He talks about the primary lesson that needs to be learned from both the aftermath of the 2008 crash and the current global pandemic: the need for humility and long-term planning by the banking fraternity for the future security of the world economy and the people who both it and the banks themselves serve. Humility, a quality of attitude: vocation opposing the arc of careerism; planning of fundamental importance in the breaking of the ten-year cycle of boom and bust that short-termism continues to generate: the under-damped economic feedback loop that oscillates between reckless risk-taking at the peak of the cycle and over-weaning fiscal rectitude at its nadir; rarely settling for any length of time at a comfortable point of stasis. To achieve stability requires not only rules, but the following of those rules, not just to the letter but in spirit also.
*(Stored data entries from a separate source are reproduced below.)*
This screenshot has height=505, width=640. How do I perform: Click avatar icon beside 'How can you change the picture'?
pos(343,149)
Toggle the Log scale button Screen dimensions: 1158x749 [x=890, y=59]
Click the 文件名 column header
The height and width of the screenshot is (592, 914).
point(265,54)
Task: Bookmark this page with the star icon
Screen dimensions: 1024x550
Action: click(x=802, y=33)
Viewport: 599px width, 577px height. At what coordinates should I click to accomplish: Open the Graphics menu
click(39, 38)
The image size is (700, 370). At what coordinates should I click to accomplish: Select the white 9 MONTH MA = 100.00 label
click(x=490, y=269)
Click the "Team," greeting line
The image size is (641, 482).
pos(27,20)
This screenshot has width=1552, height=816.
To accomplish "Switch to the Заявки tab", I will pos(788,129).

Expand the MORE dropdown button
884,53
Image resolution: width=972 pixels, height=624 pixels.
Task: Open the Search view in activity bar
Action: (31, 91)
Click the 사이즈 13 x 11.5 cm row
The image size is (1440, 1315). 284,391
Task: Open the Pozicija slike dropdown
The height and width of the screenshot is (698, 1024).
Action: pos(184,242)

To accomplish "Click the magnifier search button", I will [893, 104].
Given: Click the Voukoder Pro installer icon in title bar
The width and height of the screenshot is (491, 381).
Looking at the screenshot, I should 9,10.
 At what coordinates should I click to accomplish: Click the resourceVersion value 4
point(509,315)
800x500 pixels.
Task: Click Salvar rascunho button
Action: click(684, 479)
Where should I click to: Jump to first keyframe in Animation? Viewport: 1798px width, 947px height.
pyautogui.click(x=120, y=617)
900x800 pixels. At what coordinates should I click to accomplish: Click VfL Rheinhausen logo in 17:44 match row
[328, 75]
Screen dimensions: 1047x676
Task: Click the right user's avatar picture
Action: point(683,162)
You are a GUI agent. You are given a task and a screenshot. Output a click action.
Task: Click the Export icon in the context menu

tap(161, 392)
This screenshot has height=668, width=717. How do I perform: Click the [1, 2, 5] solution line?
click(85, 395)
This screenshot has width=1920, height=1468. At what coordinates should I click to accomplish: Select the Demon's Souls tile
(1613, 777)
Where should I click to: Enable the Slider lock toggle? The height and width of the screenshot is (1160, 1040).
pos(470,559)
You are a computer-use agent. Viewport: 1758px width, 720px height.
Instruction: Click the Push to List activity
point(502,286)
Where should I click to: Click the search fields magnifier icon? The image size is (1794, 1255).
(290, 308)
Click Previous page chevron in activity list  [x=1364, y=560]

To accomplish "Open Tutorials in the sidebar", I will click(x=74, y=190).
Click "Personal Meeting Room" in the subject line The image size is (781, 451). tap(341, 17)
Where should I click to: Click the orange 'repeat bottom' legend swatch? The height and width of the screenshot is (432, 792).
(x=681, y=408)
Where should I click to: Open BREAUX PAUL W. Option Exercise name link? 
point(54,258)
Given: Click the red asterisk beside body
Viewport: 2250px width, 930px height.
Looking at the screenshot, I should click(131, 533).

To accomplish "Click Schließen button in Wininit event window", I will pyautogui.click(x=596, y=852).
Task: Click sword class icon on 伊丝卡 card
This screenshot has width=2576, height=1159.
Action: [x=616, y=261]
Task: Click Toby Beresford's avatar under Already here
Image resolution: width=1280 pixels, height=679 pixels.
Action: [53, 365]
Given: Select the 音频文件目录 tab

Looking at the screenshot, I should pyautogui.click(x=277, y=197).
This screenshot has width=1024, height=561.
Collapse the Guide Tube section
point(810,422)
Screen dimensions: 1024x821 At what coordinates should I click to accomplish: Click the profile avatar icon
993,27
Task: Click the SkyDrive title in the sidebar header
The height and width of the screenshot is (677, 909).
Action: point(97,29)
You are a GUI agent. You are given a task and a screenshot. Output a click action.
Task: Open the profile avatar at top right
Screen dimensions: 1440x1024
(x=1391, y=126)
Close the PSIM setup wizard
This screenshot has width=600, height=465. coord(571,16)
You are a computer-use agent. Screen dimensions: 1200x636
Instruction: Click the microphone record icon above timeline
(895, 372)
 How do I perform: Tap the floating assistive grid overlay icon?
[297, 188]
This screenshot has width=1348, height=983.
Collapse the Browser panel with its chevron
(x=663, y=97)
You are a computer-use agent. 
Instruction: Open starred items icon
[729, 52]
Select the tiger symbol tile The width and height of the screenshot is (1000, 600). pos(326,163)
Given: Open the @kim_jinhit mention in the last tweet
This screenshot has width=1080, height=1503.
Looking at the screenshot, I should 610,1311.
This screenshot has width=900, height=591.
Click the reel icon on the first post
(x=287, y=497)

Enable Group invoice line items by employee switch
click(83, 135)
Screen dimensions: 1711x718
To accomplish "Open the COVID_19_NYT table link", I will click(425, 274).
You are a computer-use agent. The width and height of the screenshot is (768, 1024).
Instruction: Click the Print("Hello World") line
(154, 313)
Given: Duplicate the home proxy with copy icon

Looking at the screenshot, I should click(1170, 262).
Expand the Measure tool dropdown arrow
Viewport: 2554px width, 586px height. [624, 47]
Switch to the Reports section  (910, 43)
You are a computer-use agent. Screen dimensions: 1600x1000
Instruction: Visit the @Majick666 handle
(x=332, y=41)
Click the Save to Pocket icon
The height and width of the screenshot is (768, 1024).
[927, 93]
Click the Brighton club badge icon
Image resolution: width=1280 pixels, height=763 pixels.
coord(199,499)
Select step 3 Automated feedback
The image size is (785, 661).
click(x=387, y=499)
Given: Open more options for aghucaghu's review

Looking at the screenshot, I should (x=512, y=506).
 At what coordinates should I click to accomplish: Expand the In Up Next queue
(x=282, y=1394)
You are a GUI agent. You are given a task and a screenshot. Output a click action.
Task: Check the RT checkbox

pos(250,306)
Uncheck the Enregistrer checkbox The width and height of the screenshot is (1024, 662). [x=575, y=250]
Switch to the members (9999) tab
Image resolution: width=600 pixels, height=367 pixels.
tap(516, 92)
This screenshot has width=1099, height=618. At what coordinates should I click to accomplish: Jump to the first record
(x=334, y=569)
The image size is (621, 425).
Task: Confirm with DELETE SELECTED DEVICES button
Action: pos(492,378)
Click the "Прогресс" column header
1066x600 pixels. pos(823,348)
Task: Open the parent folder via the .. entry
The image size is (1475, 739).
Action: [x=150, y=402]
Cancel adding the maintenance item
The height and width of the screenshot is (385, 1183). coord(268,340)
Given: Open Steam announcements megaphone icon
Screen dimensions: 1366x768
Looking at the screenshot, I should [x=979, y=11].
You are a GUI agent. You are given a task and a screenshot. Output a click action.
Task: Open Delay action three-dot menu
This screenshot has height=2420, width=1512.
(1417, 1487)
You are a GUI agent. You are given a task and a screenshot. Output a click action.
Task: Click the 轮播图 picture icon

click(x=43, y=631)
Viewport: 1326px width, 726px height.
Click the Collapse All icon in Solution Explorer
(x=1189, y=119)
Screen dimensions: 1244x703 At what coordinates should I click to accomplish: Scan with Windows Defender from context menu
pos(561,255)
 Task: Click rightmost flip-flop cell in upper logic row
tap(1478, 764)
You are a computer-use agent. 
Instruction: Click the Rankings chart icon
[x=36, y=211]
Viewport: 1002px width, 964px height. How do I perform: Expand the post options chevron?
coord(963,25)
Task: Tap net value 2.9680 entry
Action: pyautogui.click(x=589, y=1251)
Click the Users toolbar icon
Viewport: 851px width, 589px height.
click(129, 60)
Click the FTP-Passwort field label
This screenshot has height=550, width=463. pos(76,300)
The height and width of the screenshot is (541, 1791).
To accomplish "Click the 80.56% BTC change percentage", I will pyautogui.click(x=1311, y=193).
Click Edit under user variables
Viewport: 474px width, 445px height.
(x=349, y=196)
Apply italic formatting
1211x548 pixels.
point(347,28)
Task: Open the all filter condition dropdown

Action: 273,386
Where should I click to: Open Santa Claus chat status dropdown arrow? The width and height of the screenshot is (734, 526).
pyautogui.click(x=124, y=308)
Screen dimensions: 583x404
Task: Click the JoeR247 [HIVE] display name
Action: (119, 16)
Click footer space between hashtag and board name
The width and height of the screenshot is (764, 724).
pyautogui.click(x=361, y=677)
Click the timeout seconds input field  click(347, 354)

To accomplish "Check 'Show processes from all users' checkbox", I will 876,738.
Covid has proved the resilience and elasticity of resources that the world's national banks and the regulatory systems that seek to control them, actually have. The wherewithal is there given a sufficient collective will and need. Less individual freedom in the upper echelons of our financial systems is required to make this happen. We need mavericks and free-thinkers to oil the workings of commerce: just don't give them the keys to the vault. It shouldn't take a global crisis to run things as they should be run: the economy is everyones, not just the elite at the hub of the system; who are after all, merely its custodians in the service of the peoples of the world. Humility. Propriety. Planning. There's a three-word slogan that you won't hear uttered by the current Prime Minister any time soon.